■ TESTO FORNITO
▽
Silvia Paparelli, pianista e musicologa, è dal 2001 docente di Storia ed Estetica della Musica presso l’Istituto superiore di Studi musicali “G. Briccialdi” di Terni. Ha suonato per le maggiori istituzioni italiane (I Concerti del Quirinale – in diretta radiofonica europea – Teatro Comunale e Amici della Musica di Modena, Associazione Scarlatti di Napoli, Bologna Festival, Ravello Festival, Festival di Nuova Consonanza, Sagra Musicale Umbra, Festival di Parma, Accademia Filarmonica Romana, Società Barattelli L’Aquila), in Europa (Francia, Germania, Spagna, Norvegia, Polonia, Slovacchia, Estonia, Lituania, Ucraina, Lettonia, Ungheria, Malta) ed estremo oriente. Ha partecipato a numerosissime prime esecuzioni assolute, registrazioni discografiche e RAI.
△
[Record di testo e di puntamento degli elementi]
▽
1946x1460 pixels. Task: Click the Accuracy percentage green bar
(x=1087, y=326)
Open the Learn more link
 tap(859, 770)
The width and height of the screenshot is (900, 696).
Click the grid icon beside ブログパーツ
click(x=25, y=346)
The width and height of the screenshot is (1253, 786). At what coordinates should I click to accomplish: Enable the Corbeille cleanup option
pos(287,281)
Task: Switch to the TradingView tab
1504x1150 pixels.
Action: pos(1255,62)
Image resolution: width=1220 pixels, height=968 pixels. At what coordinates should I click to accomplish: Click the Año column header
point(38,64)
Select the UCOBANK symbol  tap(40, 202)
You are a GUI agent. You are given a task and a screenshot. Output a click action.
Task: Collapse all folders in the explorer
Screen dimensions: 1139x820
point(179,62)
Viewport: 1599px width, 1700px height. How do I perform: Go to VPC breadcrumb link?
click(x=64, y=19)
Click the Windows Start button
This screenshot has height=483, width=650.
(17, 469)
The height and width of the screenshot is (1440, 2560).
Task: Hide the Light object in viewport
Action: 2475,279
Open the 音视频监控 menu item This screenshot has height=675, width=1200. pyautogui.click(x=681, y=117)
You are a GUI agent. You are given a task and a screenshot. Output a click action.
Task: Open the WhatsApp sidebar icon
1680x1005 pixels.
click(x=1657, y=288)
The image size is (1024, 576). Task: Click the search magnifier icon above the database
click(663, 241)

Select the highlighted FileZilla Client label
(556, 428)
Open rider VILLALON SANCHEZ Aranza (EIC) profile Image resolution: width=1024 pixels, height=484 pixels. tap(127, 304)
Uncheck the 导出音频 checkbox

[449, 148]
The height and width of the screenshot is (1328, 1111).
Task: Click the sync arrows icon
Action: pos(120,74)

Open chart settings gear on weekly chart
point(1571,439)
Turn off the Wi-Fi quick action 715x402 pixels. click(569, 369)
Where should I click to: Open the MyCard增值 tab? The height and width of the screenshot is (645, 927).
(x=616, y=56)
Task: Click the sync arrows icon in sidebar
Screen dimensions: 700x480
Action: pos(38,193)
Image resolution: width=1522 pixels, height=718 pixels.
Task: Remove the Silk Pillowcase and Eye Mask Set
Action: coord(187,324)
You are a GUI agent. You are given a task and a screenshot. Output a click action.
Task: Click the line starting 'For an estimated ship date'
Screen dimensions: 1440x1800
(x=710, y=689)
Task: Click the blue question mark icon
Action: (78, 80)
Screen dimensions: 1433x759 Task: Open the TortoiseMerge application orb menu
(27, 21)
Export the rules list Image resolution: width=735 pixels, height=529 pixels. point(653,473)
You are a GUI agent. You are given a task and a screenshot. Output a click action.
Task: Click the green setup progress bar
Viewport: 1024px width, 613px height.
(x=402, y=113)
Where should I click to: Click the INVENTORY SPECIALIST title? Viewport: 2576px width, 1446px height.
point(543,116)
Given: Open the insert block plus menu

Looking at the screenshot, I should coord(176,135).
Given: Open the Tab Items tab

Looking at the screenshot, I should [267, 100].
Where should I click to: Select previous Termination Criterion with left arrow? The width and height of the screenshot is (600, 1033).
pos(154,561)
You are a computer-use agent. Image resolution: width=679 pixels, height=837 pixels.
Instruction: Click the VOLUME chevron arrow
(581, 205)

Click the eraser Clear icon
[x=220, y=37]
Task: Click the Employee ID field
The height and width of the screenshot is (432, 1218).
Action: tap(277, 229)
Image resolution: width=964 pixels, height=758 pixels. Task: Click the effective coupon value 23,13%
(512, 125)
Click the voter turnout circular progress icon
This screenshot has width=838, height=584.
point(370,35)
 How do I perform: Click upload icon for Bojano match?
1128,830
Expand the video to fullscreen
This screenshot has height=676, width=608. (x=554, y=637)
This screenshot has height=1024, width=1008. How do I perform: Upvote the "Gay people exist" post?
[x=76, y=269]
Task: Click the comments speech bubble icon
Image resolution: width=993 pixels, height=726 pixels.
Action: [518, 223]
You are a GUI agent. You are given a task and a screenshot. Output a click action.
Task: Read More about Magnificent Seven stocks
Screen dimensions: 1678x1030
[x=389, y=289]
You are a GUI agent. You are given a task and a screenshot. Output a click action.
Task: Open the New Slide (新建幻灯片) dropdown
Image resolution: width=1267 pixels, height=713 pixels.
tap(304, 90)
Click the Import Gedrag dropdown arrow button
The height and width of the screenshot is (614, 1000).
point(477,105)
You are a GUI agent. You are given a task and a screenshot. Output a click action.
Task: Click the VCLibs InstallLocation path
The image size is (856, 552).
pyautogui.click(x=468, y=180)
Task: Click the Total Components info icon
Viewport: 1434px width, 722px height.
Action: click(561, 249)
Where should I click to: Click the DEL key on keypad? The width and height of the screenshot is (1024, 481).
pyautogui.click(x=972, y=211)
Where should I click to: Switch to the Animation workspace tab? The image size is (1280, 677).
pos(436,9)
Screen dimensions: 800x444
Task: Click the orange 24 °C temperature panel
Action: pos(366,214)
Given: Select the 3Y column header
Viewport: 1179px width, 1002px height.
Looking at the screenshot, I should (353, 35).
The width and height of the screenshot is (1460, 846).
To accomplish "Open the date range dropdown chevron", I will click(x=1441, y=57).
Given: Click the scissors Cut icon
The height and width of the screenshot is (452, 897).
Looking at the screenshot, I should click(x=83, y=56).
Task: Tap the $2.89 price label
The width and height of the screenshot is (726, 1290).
△
■ CONSEGNA 1
Stabilisci se ciascuna affermazione concorda con il testo su Silvia Paparelli, rispondendo sì o no e citando testualmente le parole decisive: (a) insegna a Terni dal 2001; (b) è docente di Composizione; (c) ha suonato per I Concerti del Quirinale in diretta radiofonica europea.
■ CONSEGNA 2
Ripeti parola per parola il tratto del testo su Silvia Paparelli che comincia da "Silvia Paparelli, pianista" e termina con "discografiche e RAI.".

■ RISPOSTA COMPLETA 1
(a) Sì: «è dal 2001 docente di Storia ed Estetica della Musica presso l’Istituto superiore di Studi musicali “G. Briccialdi” di Terni».
(b) No: «docente di Storia ed Estetica della Musica».
(c) Sì: «I Concerti del Quirinale – in diretta radiofonica europea –».

■ RISPOSTA COMPLETA 2
Silvia Paparelli, pianista e musicologa, è dal 2001 docente di Storia ed Estetica della Musica presso l’Istituto superiore di Studi musicali “G. Briccialdi” di Terni. Ha suonato per le maggiori istituzioni italiane (I Concerti del Quirinale – in diretta radiofonica europea – Teatro Comunale e Amici della Musica di Modena, Associazione Scarlatti di Napoli, Bologna Festival, Ravello Festival, Festival di Nuova Consonanza, Sagra Musicale Umbra, Festival di Parma, Accademia Filarmonica Romana, Società Barattelli L’Aquila), in Europa (Francia, Germania, Spagna, Norvegia, Polonia, Slovacchia, Estonia, Lituania, Ucraina, Lettonia, Ungheria, Malta) ed estremo oriente. Ha partecipato a numerosissime prime esecuzioni assolute, registrazioni discografiche e RAI.